At a panel in Bodrum, on Turkey's western Mediterranean coast, businesspeople, government officials, and members of environmental groups discussed the importance of the area's wetlands to its tourism industry and ecology and called for them to be protected so they don't end up dried out like so many lakes in central Anatolia. (The part of Turkey that is located within Asia, comprising most of the country's land mass, is referred to as Anatolia.)

Water Mismanagement
"Wrong water policies pursued over the last 50 years have created salt deserts in the place of life-giving lakes in central Anatolia," Osman Erdem, the general director of the Kuş Araştırmaları Derneği (Bird Research Association), wrote in a statement released the same day. "Water sources are drying up and Anatolia is quickly becoming desert. Water [is] life and people's most basic need. The birds were the first to leave central Anatolia. Soon the people's turn will come."

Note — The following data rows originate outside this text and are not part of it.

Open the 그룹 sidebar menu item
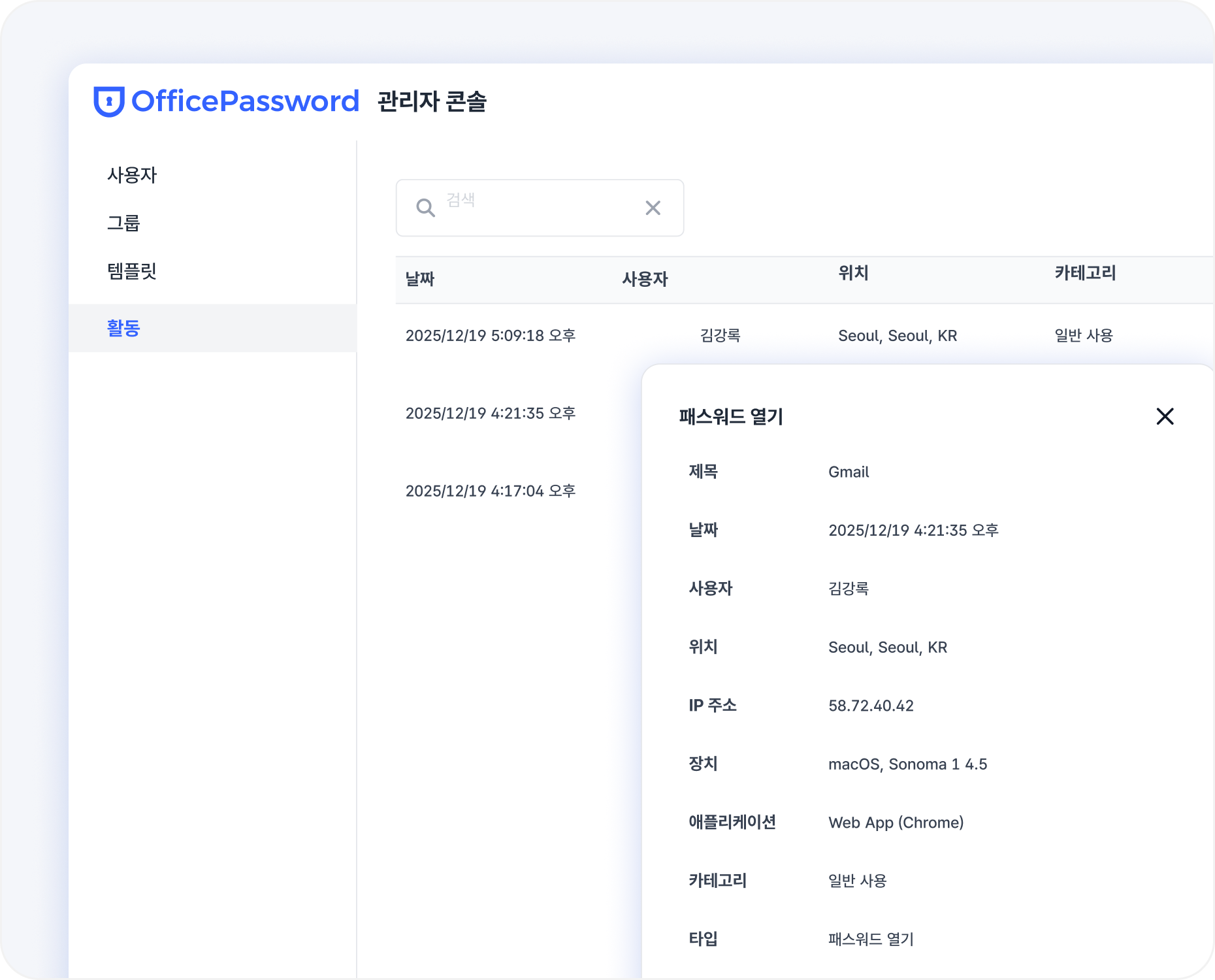The width and height of the screenshot is (1215, 980). pyautogui.click(x=123, y=223)
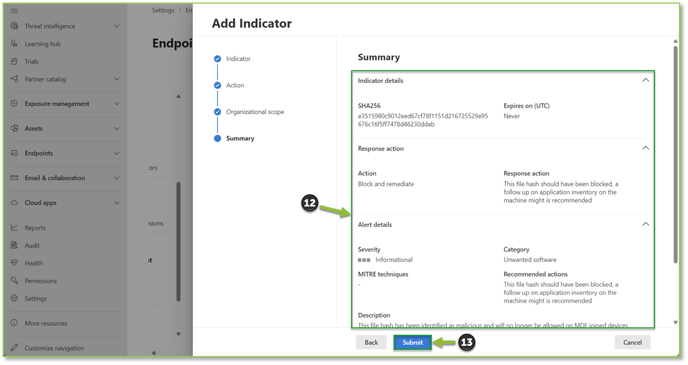This screenshot has width=688, height=365.
Task: Collapse the Indicator details section
Action: pyautogui.click(x=645, y=80)
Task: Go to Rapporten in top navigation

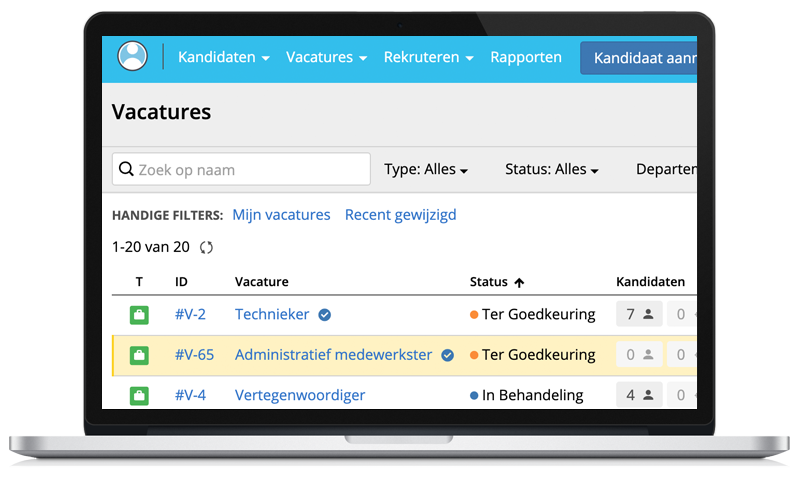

Erdem's statement, released along with the heads of two other leading Turkish environmental organizations, the Doğa Derneği (Nature Association) and WWF-Turkey [all three environmental groups' web pages are in Turkish only], pointed the finger more at government mismanagement than climate change, though both certainly play a role in desertification.

Two Bright Spots
Though the need to protect them is serious, the news for Turkey's wetlands isn't all bad. The Doğa Derneği is working with Ben and Jerry’s ice-cream company and the municipalities of İzmir to protect the İzmir Bird Preserve on the Gediz Delta in western Turkey and they have met with some success. Home to 10 percent of the world's flamingos and hundreds of other bird species--as well as a major source of salt production in the country--the delta was once on the brink of being paved over. The Doğa Derneği was able to stop construction of a housing project there and the delta now has an official management plan and a local administration set up to protect it. In January, a young African flamingo was seen in the Gediz Delta [link to news in Turkish], making it the 285th bird species to have been observed there. It was only the second time that this type of flamingo, the smallest and darkest-pink-colored of the world's six flamingo species, has been spotted in Turkey.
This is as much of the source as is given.